RECENTLY, the new Principal of Sir Arthur Lewis Community College spoke on the poor condition of the buildings and the fact that it was now at the point where classes had to be relocated.
The Weekend Editorial of The VOICE expressed concerns on the neglect in the education sector and referenced a previous publication of the condition of the Soufriere Comprehensive School. The Editorial continued by asking a series of questions;’’ What went wrong with our education system?” Was anyone monitoring conditions that were clearly deteriorating before their eyes? Was the Ministry of Education aware? Was the Minister? Was the Ministry of Infrastructure which we are told had responsibility for schools? Was that Minister? Or is this the case where everyone with oversight of the school plant slept on the job?”
All the questions are valid and should be answered. Just next to that editorial was a view expressed by the present Minister of Education – Hon Dr. Gale Rigobert in which she stated: “I understand that at the last fiscal cycle, when the audit of schools infrastructure was done, the total estimated cost of rehabilitation hovered around $ 13.0 Million while the amount allocated in the 2016/17 budget was $ 1.0 Million.”
In a casual recent conversation I had with Mr.BishnuTulsie, he advised that the problems at the Castries Comprehensive School existed during the time he was a teacher there. He left over 20 years ago.
So let us begin to answer some of the questions posed by the Editor of the VOICE. Was anyone monitoring the conditions that were clearly deteriorating before their eyes? – YES. Was the Ministry of Education aware? – YES. Was the Minister of Education aware? – YES. Was the Ministry of Infrastructure aware? – YES. Was the Minister of Infrastructure aware? – YES. Thus the last question is the key to understanding the problem- WHAT WENT WRONG WITH OUR EDUCATION SYSTEM?
For the last 40 years, school buildings have been seen as a political accomplishment. A Member of Parliament believed that the establishment of a school in his constituency was a sign to his constituents of an expression of care. The same holds for Police Stations, Fire Stations and Health Centres. The government is thus now the owner of the largest stock of buildings in Saint Lucia. Let us extract the schools to observe what went wrong. Saint Lucia’s Education system functions with 90 Primary schools and 23 Secondary schools. Of the 90 primary schools, there are three private schools which are all in the North of the island, one Methodist, six Roman Catholic, two Anglican and three Adventists. I know that there is some arrangement with the churches to assist in maintenance of schools, so we can conservatively say that maintenance of over 80 primary schools, 23 secondary schools and one tertiary school will be the responsibility of the government.

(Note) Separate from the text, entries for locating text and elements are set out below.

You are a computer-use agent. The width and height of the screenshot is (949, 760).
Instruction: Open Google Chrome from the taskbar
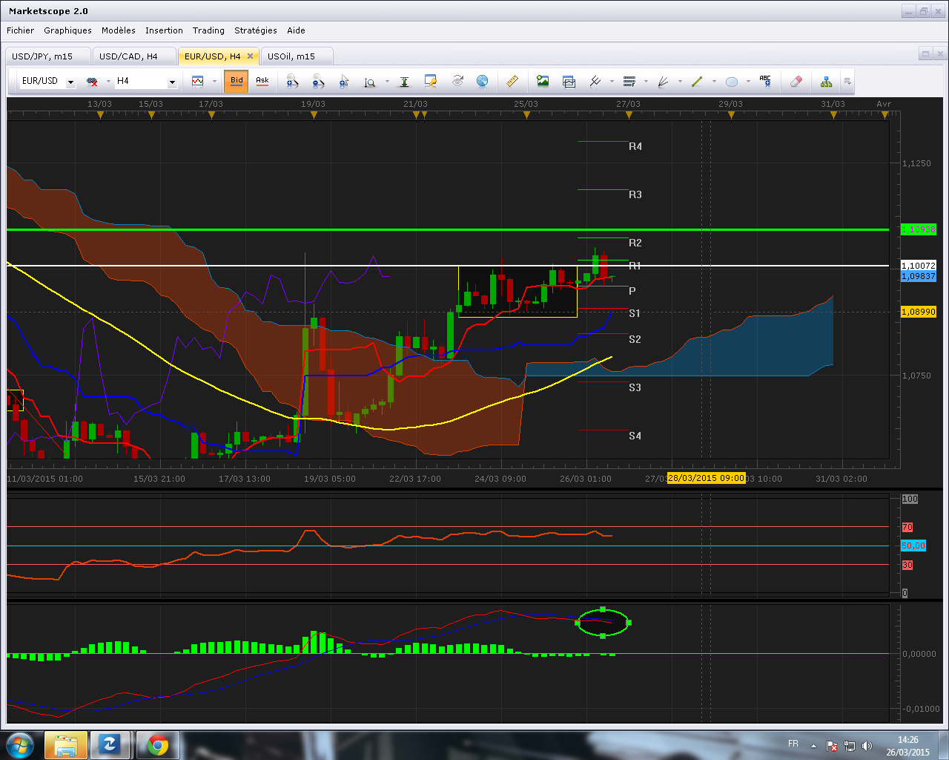point(157,744)
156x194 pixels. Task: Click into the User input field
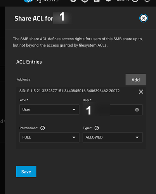coord(113,110)
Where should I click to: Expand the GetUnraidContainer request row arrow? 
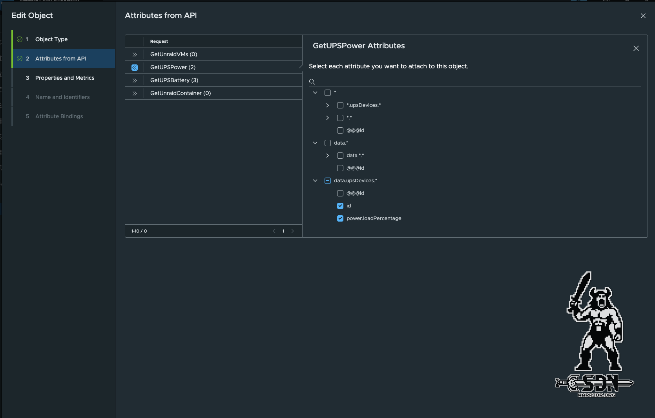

If one observes the number of students who sat the Common Entrance exams in 2016, the ‘what went wrong’ begins to emerge. In one school, five students sat Common Entrance, another school had 8 students, another 9. If we say that an acceptable class size is 30 students and we examine the schools, it is observed that 42 schools have less than 30 students sitting Common Entrance. If we then say that an acceptable school size is two classrooms per Grade or 60 students doing Common Entrance, and then the statistics get more interesting, there will be 60 schools that will not reach that threshold.
Undoubtedly, we have to take a bold and decisive position on the amalgamation of schools and to create an efficient school transportation system that supports these new clusters. We had 2419 students sitting the Common Entrance exam from 90 schools and thus we have an average enrolment of 27 students per school. Another way of expressing this statistic is to say that we have an average of ‘one classroom’ schools in Saint Lucia. There is thus no mystery in the problems we face in maintenance of this stock of buildings.
Assuming all the Common Entrance students go to secondary school, then we have 2419 students going to 23 secondary schools, giving an average of 105 students per form. Thus in an ideal situation the number of secondary schools should equate the number of primary schools in a universal secondary school system. Let us do some mathematics, if the area of St Lucia is 238 sq. miles and say 30 % is uninhabited, and we limit the placement of schools to a two mile radius, 23 primary schools will be more than able to achieve that objective, this is assuming a smooth spread of population.
The fact remains that amalgamation of school has to be considered as a policy going forward and some primary schools should be closed down and converted to adult learning centres managed by the private sector. The stark reality is that Saint Lucia cannot afford to maintain its present stock of over 100 public schools, and we have to be decisive in taking proactive decisions to reduce that number.